DATA:
'''
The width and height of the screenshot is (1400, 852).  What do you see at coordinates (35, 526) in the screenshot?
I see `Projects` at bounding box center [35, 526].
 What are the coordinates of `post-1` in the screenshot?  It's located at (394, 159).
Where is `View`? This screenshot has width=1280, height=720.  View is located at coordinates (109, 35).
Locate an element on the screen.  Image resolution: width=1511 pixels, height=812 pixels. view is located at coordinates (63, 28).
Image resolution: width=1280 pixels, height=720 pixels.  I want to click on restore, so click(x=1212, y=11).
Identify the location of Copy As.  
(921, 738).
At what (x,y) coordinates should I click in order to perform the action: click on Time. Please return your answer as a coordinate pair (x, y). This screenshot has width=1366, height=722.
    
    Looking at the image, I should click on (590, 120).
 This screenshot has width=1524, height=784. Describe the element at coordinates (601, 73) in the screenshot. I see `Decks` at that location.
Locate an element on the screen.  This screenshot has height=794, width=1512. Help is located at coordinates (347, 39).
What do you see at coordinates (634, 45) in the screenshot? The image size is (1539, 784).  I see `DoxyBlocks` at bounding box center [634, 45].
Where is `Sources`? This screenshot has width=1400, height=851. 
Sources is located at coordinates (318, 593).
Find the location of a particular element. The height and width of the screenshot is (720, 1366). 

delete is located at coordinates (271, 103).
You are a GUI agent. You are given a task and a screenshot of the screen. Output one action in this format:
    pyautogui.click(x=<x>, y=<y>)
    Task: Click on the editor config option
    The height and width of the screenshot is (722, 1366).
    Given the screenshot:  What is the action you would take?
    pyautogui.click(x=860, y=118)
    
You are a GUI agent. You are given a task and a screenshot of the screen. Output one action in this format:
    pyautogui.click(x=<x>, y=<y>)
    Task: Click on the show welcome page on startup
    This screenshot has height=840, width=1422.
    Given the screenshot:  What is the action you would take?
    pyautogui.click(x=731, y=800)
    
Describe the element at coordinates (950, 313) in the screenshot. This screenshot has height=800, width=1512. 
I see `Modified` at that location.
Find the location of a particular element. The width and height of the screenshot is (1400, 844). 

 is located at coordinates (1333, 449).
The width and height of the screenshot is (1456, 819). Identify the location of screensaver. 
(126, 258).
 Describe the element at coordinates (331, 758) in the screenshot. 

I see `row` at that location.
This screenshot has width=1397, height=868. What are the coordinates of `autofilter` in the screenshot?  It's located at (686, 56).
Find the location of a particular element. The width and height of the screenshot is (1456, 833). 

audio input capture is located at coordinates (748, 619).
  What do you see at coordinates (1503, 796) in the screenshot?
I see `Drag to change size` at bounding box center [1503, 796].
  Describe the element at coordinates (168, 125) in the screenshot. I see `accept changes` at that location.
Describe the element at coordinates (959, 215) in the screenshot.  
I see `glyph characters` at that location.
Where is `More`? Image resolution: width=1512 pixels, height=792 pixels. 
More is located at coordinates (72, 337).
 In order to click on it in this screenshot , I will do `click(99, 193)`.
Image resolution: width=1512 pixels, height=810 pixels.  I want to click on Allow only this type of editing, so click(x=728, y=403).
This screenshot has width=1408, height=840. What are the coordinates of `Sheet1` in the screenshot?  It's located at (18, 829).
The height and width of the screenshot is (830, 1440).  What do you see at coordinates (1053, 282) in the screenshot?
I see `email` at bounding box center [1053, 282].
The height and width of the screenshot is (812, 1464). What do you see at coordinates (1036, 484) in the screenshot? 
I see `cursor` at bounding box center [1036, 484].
'''
SHORT PROBLEM:
Reproduce every row above word for word, with no changes.

SOLUTION FOR THIS EXERCISE:
The width and height of the screenshot is (1400, 852).  What do you see at coordinates (35, 526) in the screenshot?
I see `Projects` at bounding box center [35, 526].
 What are the coordinates of `post-1` in the screenshot?  It's located at (394, 159).
Where is `View`? This screenshot has width=1280, height=720.  View is located at coordinates (109, 35).
Locate an element on the screen.  Image resolution: width=1511 pixels, height=812 pixels. view is located at coordinates (63, 28).
Image resolution: width=1280 pixels, height=720 pixels.  I want to click on restore, so click(x=1212, y=11).
Identify the location of Copy As.  
(921, 738).
At what (x,y) coordinates should I click in order to perform the action: click on Time. Please return your answer as a coordinate pair (x, y). This screenshot has width=1366, height=722.
    
    Looking at the image, I should click on (590, 120).
 This screenshot has width=1524, height=784. Describe the element at coordinates (601, 73) in the screenshot. I see `Decks` at that location.
Locate an element on the screen.  This screenshot has height=794, width=1512. Help is located at coordinates (347, 39).
What do you see at coordinates (634, 45) in the screenshot? The image size is (1539, 784).  I see `DoxyBlocks` at bounding box center [634, 45].
Where is `Sources`? This screenshot has width=1400, height=851. 
Sources is located at coordinates (318, 593).
Find the location of a particular element. The height and width of the screenshot is (720, 1366). 

delete is located at coordinates (271, 103).
You are a GUI agent. You are given a task and a screenshot of the screen. Output one action in this format:
    pyautogui.click(x=<x>, y=<y>)
    Task: Click on the editor config option
    The height and width of the screenshot is (722, 1366).
    Given the screenshot:  What is the action you would take?
    pyautogui.click(x=860, y=118)
    
You are a GUI agent. You are given a task and a screenshot of the screen. Output one action in this format:
    pyautogui.click(x=<x>, y=<y>)
    Task: Click on the show welcome page on startup
    This screenshot has height=840, width=1422.
    Given the screenshot:  What is the action you would take?
    pyautogui.click(x=731, y=800)
    
Describe the element at coordinates (950, 313) in the screenshot. This screenshot has height=800, width=1512. 
I see `Modified` at that location.
Find the location of a particular element. The width and height of the screenshot is (1400, 844). 

 is located at coordinates (1333, 449).
The width and height of the screenshot is (1456, 819). Identify the location of screensaver. 
(126, 258).
 Describe the element at coordinates (331, 758) in the screenshot. 

I see `row` at that location.
This screenshot has width=1397, height=868. What are the coordinates of `autofilter` in the screenshot?  It's located at (686, 56).
Find the location of a particular element. The width and height of the screenshot is (1456, 833). 

audio input capture is located at coordinates (748, 619).
  What do you see at coordinates (1503, 796) in the screenshot?
I see `Drag to change size` at bounding box center [1503, 796].
  Describe the element at coordinates (168, 125) in the screenshot. I see `accept changes` at that location.
Describe the element at coordinates (959, 215) in the screenshot.  
I see `glyph characters` at that location.
Where is `More`? Image resolution: width=1512 pixels, height=792 pixels. 
More is located at coordinates (72, 337).
 In order to click on it in this screenshot , I will do `click(99, 193)`.
Image resolution: width=1512 pixels, height=810 pixels.  I want to click on Allow only this type of editing, so click(x=728, y=403).
This screenshot has width=1408, height=840. What are the coordinates of `Sheet1` in the screenshot?  It's located at (18, 829).
The height and width of the screenshot is (830, 1440).  What do you see at coordinates (1053, 282) in the screenshot?
I see `email` at bounding box center [1053, 282].
The height and width of the screenshot is (812, 1464). What do you see at coordinates (1036, 484) in the screenshot? 
I see `cursor` at bounding box center [1036, 484].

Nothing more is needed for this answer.